Instructions to follow:
Could you change "The image size is" to "The screenshot size is" throughout the items below and leave every other word as it is?

Given data:
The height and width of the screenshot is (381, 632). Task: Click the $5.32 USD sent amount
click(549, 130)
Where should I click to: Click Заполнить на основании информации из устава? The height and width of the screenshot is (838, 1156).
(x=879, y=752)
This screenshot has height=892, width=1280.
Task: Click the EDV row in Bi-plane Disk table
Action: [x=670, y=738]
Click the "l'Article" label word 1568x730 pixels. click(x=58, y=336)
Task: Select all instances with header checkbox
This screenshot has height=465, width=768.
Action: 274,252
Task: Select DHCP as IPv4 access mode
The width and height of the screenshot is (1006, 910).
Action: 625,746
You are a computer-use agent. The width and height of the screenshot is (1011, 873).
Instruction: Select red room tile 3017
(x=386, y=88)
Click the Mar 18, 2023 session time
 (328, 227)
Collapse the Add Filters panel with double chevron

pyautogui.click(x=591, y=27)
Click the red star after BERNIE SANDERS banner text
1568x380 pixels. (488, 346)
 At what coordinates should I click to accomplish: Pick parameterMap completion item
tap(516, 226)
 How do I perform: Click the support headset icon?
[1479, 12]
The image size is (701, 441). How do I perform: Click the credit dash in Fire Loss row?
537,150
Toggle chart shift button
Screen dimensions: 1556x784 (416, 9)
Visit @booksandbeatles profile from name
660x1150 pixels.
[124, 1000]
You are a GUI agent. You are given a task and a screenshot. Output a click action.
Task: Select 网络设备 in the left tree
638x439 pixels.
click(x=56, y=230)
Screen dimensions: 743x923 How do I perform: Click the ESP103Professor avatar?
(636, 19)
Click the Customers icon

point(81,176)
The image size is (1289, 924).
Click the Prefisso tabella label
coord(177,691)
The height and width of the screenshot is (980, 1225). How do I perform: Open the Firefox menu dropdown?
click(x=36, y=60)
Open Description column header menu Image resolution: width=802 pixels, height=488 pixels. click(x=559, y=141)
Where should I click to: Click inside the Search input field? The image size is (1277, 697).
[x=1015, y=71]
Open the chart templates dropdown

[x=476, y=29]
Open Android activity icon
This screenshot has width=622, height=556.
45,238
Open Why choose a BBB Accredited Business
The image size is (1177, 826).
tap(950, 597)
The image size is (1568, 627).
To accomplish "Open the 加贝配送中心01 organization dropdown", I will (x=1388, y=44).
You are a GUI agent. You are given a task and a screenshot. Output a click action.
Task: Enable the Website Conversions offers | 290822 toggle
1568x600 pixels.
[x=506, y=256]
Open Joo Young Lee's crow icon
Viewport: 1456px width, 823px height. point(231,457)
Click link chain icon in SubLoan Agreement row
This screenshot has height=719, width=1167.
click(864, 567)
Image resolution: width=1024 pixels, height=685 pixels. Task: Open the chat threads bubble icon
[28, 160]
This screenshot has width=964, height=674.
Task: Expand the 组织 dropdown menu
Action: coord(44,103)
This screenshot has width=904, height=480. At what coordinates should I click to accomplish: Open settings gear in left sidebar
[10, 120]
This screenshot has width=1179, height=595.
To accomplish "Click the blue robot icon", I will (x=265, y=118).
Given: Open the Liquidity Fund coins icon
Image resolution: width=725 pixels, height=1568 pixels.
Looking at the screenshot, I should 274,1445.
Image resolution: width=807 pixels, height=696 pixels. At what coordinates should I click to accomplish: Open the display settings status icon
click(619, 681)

Output below:
The height and width of the screenshot is (381, 632). Task: Click the $5.32 USD sent amount
click(549, 130)
Where should I click to: Click Заполнить на основании информации из устава? The height and width of the screenshot is (838, 1156).
(x=879, y=752)
This screenshot has height=892, width=1280.
Task: Click the EDV row in Bi-plane Disk table
Action: [x=670, y=738]
Click the "l'Article" label word 1568x730 pixels. click(x=58, y=336)
Task: Select all instances with header checkbox
This screenshot has height=465, width=768.
Action: 274,252
Task: Select DHCP as IPv4 access mode
The width and height of the screenshot is (1006, 910).
Action: 625,746
You are a computer-use agent. The width and height of the screenshot is (1011, 873).
Instruction: Select red room tile 3017
(x=386, y=88)
Click the Mar 18, 2023 session time
 (328, 227)
Collapse the Add Filters panel with double chevron

pyautogui.click(x=591, y=27)
Click the red star after BERNIE SANDERS banner text
1568x380 pixels. (488, 346)
 At what coordinates should I click to accomplish: Pick parameterMap completion item
tap(516, 226)
 How do I perform: Click the support headset icon?
[1479, 12]
The screenshot size is (701, 441). How do I perform: Click the credit dash in Fire Loss row?
537,150
Toggle chart shift button
Screen dimensions: 1556x784 (416, 9)
Visit @booksandbeatles profile from name
660x1150 pixels.
[124, 1000]
You are a GUI agent. You are given a task and a screenshot. Output a click action.
Task: Select 网络设备 in the left tree
638x439 pixels.
click(x=56, y=230)
Screen dimensions: 743x923 How do I perform: Click the ESP103Professor avatar?
(636, 19)
Click the Customers icon

point(81,176)
The screenshot size is (1289, 924).
Click the Prefisso tabella label
coord(177,691)
The height and width of the screenshot is (980, 1225). How do I perform: Open the Firefox menu dropdown?
click(x=36, y=60)
Open Description column header menu Image resolution: width=802 pixels, height=488 pixels. click(x=559, y=141)
Where should I click to: Click inside the Search input field? The screenshot size is (1277, 697).
[x=1015, y=71]
Open the chart templates dropdown

[x=476, y=29]
Open Android activity icon
This screenshot has width=622, height=556.
45,238
Open Why choose a BBB Accredited Business
The screenshot size is (1177, 826).
tap(950, 597)
The screenshot size is (1568, 627).
To accomplish "Open the 加贝配送中心01 organization dropdown", I will (x=1388, y=44).
You are a GUI agent. You are given a task and a screenshot. Output a click action.
Task: Enable the Website Conversions offers | 290822 toggle
1568x600 pixels.
[x=506, y=256]
Open Joo Young Lee's crow icon
Viewport: 1456px width, 823px height. point(231,457)
Click link chain icon in SubLoan Agreement row
This screenshot has height=719, width=1167.
click(864, 567)
Image resolution: width=1024 pixels, height=685 pixels. Task: Open the chat threads bubble icon
[28, 160]
This screenshot has width=964, height=674.
Task: Expand the 组织 dropdown menu
Action: coord(44,103)
This screenshot has width=904, height=480. At what coordinates should I click to accomplish: Open settings gear in left sidebar
[10, 120]
This screenshot has width=1179, height=595.
To accomplish "Click the blue robot icon", I will (x=265, y=118).
Given: Open the Liquidity Fund coins icon
Image resolution: width=725 pixels, height=1568 pixels.
Looking at the screenshot, I should 274,1445.
Image resolution: width=807 pixels, height=696 pixels. At what coordinates should I click to accomplish: Open the display settings status icon
click(619, 681)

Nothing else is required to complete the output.